Key Agentic Test Cases

Movie Tracker App – Generated a functional homepage and inner pages. The output was concise and required minimal post‑processing.
Godot FPS Game Extension – Added a step counter and health bar that responded to jumping actions. The model correctly exposed configuration settings for the step target.
Go TUI Calculator – Produced a fully operational terminal UI calculator with accurate arithmetic and smooth navigation.
Spelt Application – Delivered a working but less polished UI compared to Sonnet; nevertheless, the core functionality was intact.
Open‑Code Challenge – Historically dominated by multi‑model agents like CodeBuff, Gemini 3 Pro succeeded, handling SVG generation and UI aesthetics without the high cost.
Nux App – Generated extensive code that failed to launch due to numerous runtime errors; this failure mirrored the performance of competing models.
Tari Image Tool – Implemented a robust interface for browsing, cropping, and annotating images, demonstrating strong generation capabilities.

Overall, Gemini 3 Pro achieved a 71.4 % success rate on the agentic leaderboard, breaking the 70 % threshold for the first time and surpassing the previously dominant CodeBuff system.

Availability and Integration

While Gemini 3 Pro is not yet accessible through the public Gemini CLI (both free and pro tiers are on a waitlist), developers can invoke the model via the API or through the anti‑gravity editor, which offers free access. The model’s integration with Kilo Code required only a simple configuration change to select the preview model.

Implications for Developers

Higher Productivity: Achieving perfect scores on classic benchmarks and strong results on agentic tasks suggests that Gemini 3 Pro can handle both isolated code generation and complex workflow orchestration.
Cost Efficiency: At under $3 for a full suite of tests, the model presents a compelling value proposition for teams that need scalable AI assistance without inflating budgets.
Domain Flexibility: Success on the GDscript and Spelt benchmarks indicates that Gemini 3 Pro can adapt to niche programming environments, a common pain point for many LLMs.
Room for Improvement: The Nux app failure and occasional hallucinations in longer agentic sequences highlight areas where prompt engineering or system‑level tuning could further enhance reliability.

Conclusion

The comprehensive testing regime demonstrates that Gemini 3 Pro has set a new standard for AI‑driven coding assistance.
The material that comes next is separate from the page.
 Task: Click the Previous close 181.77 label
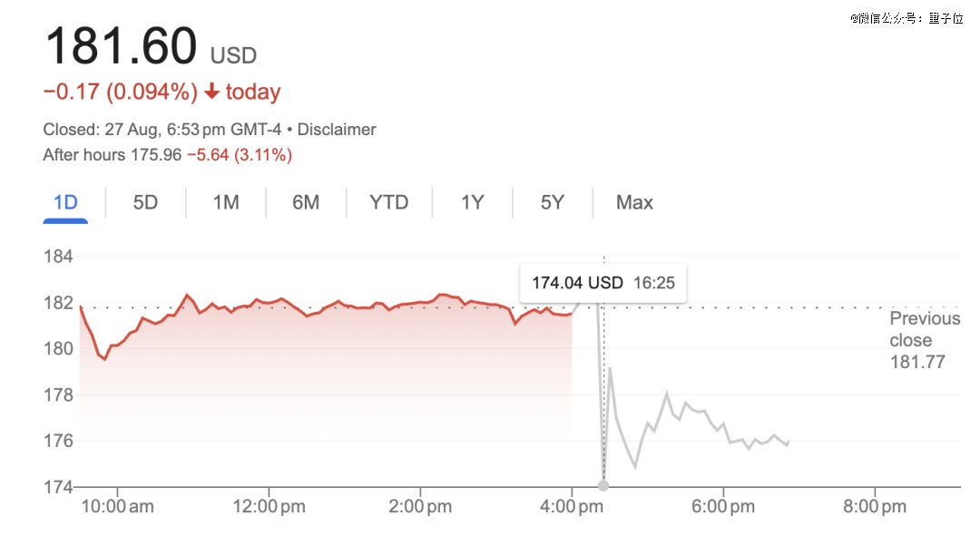tap(924, 340)
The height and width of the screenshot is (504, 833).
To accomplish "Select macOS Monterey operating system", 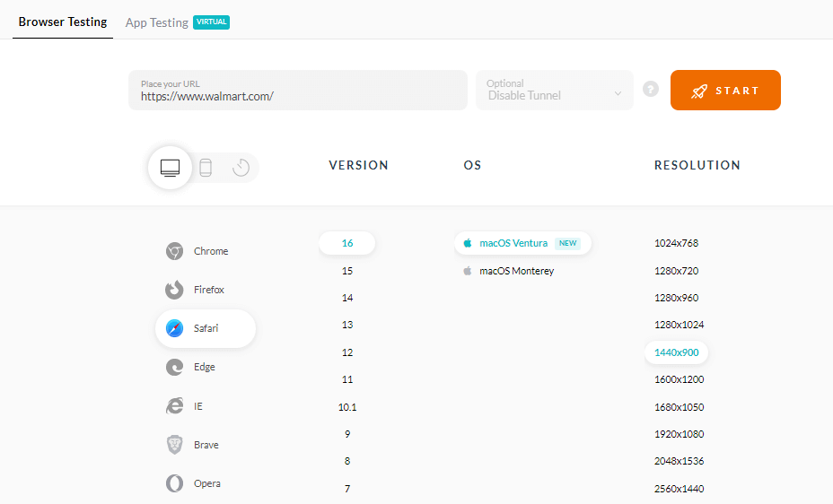I will click(x=516, y=271).

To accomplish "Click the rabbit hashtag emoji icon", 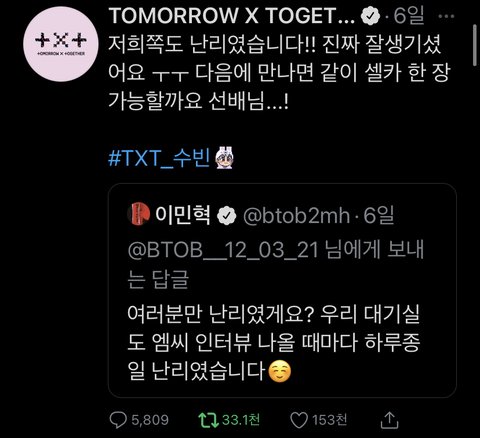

With perfect performance on Kingbench, top scores across newly introduced GDscript and Spelt benchmarks, and a record‑breaking 71.4 % success rate on agentic tasks, the model outpaces established competitors both in capability and cost.

For developers and organizations looking to integrate AI into their development pipelines, Gemini 3 Pro offers a powerful blend of accuracy, versatility, and affordability—making it a strong candidate for next‑generation coding workflows.